Chef Ollie Schuiling behoudt voor het vijfde jaar op een rij zijn Michelinster met zijn restaurant ‘Kasteel Heemstede’, nu op naar de volgende stap: een tweede ster. Dit doet hij vanuit een kasteel uit 1645 stap voor stap, “We zijn er nog lang niet.” zegt Schuiling vastberaden. “De basis is goed, maar het moet allemaal nog tien keer beter worden.” Dit doet hij met zijn liefde voor smaak, passie voor het vak en focus op opleiding. Hij laat zien dat in een keuken van hoog niveau het niet streng en gespannen hoeft te zijn, maar juist leerzaam en plezierig.
“Ik wist eigenlijk niet dat je kon studeren om kok te worden, totdat mijn ouders het zeiden. Toen ik bij de koksopleiding aankwam, moest je een klein gerechtje neerzetten, maar ik kookte meteen een drie-gangen diner. Hierdoor mocht ik meteen stage lopen in een goed restaurant, en dat werd De Librije. Zij hadden toen net hun derde ster gekregen.

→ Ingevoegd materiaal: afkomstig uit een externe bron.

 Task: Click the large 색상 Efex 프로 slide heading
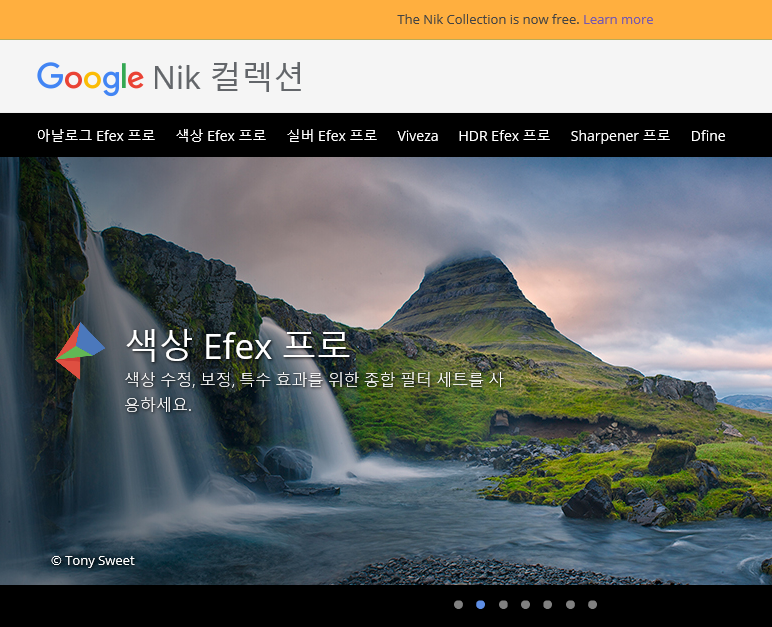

Hier kwam ik voor het eerst in aanraking met de kunst rondom koken: het gepriegel, alle leuke kleurtjes, eigenlijk alles wat het vak mooi maakt. Toen wist ik: als ik iets wil leren, dan wil ik dit leren. Daarna heb ik op veel verschillende plekken gewerkt in Europa en geleerd van allerlei grote chefs. Op een gegeven moment, toen ik net 30 was, dacht ik bij mezelf: blijf ik in de schaduw van al deze grote chefs staan of begin ik voor mezelf? Toen kreeg ik al heel snel dit pand aangeboden van een kennis, en zo is ‘Kasteel Heemstede’ ontstaan.
We zijn dan wel het beste restaurant uit de regio, maar eigenlijk nog een beginnend restaurant. Alles kan nog tien keer beter worden, zeker als we de ambitie hebben voor een tweede ster. Dan zouden we echt nog een stukje pure luxe moeten toevoegen. Het gaat dan voornamelijk om de beleving, die kleine details op het bord en in het restaurant. Maar we gaan de goede kant op, het niveau ligt elk jaar wel een stukje hoger. Het belangrijkste bij deze groei is natuurlijk wel dat je je team hier in meeneemt, ik blijf ze echt opleiden. Hierbij zorg ik dat als ze beginnen met simpele taken, ze dat over een half jaar niet nog steeds aan het doen zijn en dat ik genoeg kennis overdraag. Maar daarnaast blijven we ook veel lachen met elkaar.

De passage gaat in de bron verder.